The five core avenues Tuck provided to test my hypotheses were the job interview preparation, experiential learning opportunities, conversations with my classmates, academic courses, and the summer internship.
In my opinion, the most under-valued experience at business school is the job interview preparation. Upon building the target set of companies, interview preparations involve two broad steps. First, is getting an interview invite and, second, is preparing for the interview itself.
Irrespective of the industry you are aiming for, getting an interview will involve networking. I firmly believe that the networking process is a strong indicator of whether you are the right ‘fit’ for the industry and the company. I am of the opinion that you don’t always need to do things that come organically to you, however, gauging the lack of natural fit was important for molding my projection. During the networking process, my writing skills improved, and I gained the confidence to reach out to anyone. I was surprised by how many accomplished C-suite level managers opened up their calendars for me. Interestingly, the networking process didn’t just open up professional doors, it helped me gain insight into the process by which people make a decision. It is not often that you’d hear the director of a large-scale global tech company share why she decided to join a start-up after school and how that role was pure serendipity. Viewing networking as a way to explore what I can achieve with my MBA degree, determination, and ability have helped me enjoy this once alien process.
The second step of interviewing is the preparation that shifts depending on the industry. Case Prep is the most common methodology and it is a great way of learning how to not boil the ocean to solve a problem.
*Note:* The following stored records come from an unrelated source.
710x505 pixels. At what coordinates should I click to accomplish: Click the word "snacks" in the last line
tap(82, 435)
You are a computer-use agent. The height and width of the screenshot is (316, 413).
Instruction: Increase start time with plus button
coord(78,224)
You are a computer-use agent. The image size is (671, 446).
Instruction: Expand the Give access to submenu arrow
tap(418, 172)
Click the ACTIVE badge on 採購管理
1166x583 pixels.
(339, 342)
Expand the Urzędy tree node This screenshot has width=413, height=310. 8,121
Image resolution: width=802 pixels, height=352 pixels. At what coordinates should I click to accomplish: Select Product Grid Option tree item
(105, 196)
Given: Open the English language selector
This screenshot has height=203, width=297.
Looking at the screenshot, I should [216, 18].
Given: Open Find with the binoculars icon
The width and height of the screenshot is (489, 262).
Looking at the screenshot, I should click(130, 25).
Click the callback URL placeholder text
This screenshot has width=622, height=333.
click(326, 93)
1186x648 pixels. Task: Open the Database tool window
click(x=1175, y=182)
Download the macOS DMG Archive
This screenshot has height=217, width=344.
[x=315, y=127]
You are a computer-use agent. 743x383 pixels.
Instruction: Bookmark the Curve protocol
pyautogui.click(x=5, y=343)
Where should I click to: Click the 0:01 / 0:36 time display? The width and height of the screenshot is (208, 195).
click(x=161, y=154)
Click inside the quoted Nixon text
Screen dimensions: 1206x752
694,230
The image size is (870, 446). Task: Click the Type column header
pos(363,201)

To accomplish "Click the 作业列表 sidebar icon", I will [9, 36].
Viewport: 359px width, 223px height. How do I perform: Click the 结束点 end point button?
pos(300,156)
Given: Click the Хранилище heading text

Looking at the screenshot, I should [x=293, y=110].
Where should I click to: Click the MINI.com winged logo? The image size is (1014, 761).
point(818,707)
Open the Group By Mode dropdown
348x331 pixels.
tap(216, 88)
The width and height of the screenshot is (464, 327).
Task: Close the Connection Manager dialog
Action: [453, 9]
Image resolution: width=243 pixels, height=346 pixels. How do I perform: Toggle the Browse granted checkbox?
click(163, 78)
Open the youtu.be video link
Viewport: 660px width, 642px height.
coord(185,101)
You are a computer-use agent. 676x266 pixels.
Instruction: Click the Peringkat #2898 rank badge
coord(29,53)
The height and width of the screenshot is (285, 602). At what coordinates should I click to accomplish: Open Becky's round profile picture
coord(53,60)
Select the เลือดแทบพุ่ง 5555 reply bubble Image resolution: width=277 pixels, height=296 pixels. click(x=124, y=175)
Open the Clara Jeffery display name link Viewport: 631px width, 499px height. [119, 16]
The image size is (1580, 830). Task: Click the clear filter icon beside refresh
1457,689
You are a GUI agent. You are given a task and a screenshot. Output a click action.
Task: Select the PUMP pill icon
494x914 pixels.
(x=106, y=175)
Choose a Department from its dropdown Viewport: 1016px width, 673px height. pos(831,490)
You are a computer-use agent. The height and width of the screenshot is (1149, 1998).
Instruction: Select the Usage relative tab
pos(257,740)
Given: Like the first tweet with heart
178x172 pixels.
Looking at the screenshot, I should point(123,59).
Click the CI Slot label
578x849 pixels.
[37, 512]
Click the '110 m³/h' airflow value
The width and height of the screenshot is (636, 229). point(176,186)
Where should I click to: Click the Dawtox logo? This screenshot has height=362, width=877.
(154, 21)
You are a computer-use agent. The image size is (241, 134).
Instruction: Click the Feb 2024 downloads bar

I believe the innumerable times I have reminded myself to focus on the goal of the case has instilled in me the habit of asking that same question for most other activities.
I personally enjoyed working on an assignment by Duolingo in preparation for their product manager role. For an individual who hasn’t worked on a tech product, recommending a product feature (with user stories, wireframes, specifications, edge-cases, feature conflicts, A/B testing) was the most exciting learning experience. I didn’t get the job, but I took back so much about the function and the product in just two weeks. Similarly, while preparing a deliverable for a fin-tech company during the interview process, I learned about the what, how and why of a credit score, the credit reporting platforms, and that I, as an education sector professional, should not write myself off from any sector.
I sincerely urge the incoming students to view the interview process as an opportunity to test a hypothesis, rather than a burdensome process that needs to ‘get done.’
Experiential Learning Opportunities
This broad term encompasses offerings such as Tuck’s OnSite Global Consulting course, venture incubators, fellowships, and more. I personally leveraged the consulting projects, with companies inside and outside America, and learned a ton about what excites me. For my consulting project with a clothing brand client, I learned that I absolutely wouldn’t be energized as a leader in the clothing retail industry. While conducting a competitive analysis, I realized that there is little to no difference between the clothing brands in their pull and push strategy, product, and pricing. This leads to the industry being fragmented with no real barrier to entry.
Additionally, I also had the opportunity to travel to Honduras to ascertain whether Pap smear testing can be adopted by the textile industry for their women employees. In this case, even though I didn’t know anything about the health sector, I learned that I can be curious if I find the project having a positive societal impact. Voila!
Even though I don’t have a strong impact to boast about from these short-term projects, I believe these experiences have helped me ascertain the different pieces of my professional work that could excite me.
Conversations with Classmates
Another obvious and quick way to eliminate a few hypotheses is by having conversations with your classmates who have prior work experience in the industries of interest. Personally, I believe this requires the most effort as you’d need to have a good sample size of 30-min conversations to derive an understanding of your fit.
The only thing I’d like to point out here is that picking courses drastically outside my area of interest helped me explore topics I wouldn’t have personally spent time on. The most significant one was a course with a venture capital partner that made us go through multiple due diligence interviews, partner meetings, investment memos, term sheets, and cap tables. While conducting due diligence with entrepreneurs, I realized that I was yearning to be on the other side of the table. One day, I really hope to own an idea, share my motivation, and take pride in my team and the progress we’ve achieved together rather than creating an impact through investing.
I am extremely glad to have had the opportunity of working in a public technology company after coming from a non-tech, five-member start-up team. I personally accepted the hypothesis that I’d enjoy working in the tech industry without a technical background and also learned that I’d rather get into the weeds of building something than play with words to market it.
As I write this, I am unsure how my next six months are going to shape out. However, I am almost certain that my life is only going to move forward with the plethora of hypotheses Tuck has helped me explore.